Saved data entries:
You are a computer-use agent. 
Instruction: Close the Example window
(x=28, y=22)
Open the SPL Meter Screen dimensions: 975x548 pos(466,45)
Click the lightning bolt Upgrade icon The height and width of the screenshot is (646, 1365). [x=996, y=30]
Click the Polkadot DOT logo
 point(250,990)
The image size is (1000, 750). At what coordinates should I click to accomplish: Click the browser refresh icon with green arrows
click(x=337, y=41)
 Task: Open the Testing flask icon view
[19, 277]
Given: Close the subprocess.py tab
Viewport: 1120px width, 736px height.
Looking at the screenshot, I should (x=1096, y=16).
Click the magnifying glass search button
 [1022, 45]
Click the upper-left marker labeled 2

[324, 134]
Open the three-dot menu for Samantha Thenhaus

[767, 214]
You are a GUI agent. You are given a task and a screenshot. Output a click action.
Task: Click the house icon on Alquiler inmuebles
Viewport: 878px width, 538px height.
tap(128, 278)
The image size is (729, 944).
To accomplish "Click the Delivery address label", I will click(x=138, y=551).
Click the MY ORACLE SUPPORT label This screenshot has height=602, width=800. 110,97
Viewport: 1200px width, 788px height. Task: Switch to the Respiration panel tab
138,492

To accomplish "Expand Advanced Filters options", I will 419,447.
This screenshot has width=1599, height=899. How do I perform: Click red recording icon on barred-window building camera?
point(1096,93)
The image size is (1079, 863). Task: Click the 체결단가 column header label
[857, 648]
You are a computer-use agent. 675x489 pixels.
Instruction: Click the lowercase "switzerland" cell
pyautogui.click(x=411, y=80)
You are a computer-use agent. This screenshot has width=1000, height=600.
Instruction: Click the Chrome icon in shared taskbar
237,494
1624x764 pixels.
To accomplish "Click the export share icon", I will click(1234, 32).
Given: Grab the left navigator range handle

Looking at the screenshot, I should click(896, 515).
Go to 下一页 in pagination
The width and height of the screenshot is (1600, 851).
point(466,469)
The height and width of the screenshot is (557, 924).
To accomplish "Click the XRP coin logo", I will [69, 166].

▸ **WHAT YOU NEED TO DO**
Output the complete set of records word for word.

▸ **ANSWER FOR THE TASK**
You are a computer-use agent. 
Instruction: Close the Example window
(x=28, y=22)
Open the SPL Meter Screen dimensions: 975x548 pos(466,45)
Click the lightning bolt Upgrade icon The height and width of the screenshot is (646, 1365). [x=996, y=30]
Click the Polkadot DOT logo
 point(250,990)
The image size is (1000, 750). At what coordinates should I click to accomplish: Click the browser refresh icon with green arrows
click(x=337, y=41)
 Task: Open the Testing flask icon view
[19, 277]
Given: Close the subprocess.py tab
Viewport: 1120px width, 736px height.
Looking at the screenshot, I should (x=1096, y=16).
Click the magnifying glass search button
 [1022, 45]
Click the upper-left marker labeled 2

[324, 134]
Open the three-dot menu for Samantha Thenhaus

[767, 214]
You are a GUI agent. You are given a task and a screenshot. Output a click action.
Task: Click the house icon on Alquiler inmuebles
Viewport: 878px width, 538px height.
tap(128, 278)
The image size is (729, 944).
To accomplish "Click the Delivery address label", I will click(x=138, y=551).
Click the MY ORACLE SUPPORT label This screenshot has height=602, width=800. 110,97
Viewport: 1200px width, 788px height. Task: Switch to the Respiration panel tab
138,492

To accomplish "Expand Advanced Filters options", I will 419,447.
This screenshot has width=1599, height=899. How do I perform: Click red recording icon on barred-window building camera?
point(1096,93)
The image size is (1079, 863). Task: Click the 체결단가 column header label
[857, 648]
You are a computer-use agent. 675x489 pixels.
Instruction: Click the lowercase "switzerland" cell
pyautogui.click(x=411, y=80)
You are a computer-use agent. This screenshot has width=1000, height=600.
Instruction: Click the Chrome icon in shared taskbar
237,494
1624x764 pixels.
To accomplish "Click the export share icon", I will click(1234, 32).
Given: Grab the left navigator range handle

Looking at the screenshot, I should click(896, 515).
Go to 下一页 in pagination
The width and height of the screenshot is (1600, 851).
point(466,469)
The height and width of the screenshot is (557, 924).
To accomplish "Click the XRP coin logo", I will [69, 166].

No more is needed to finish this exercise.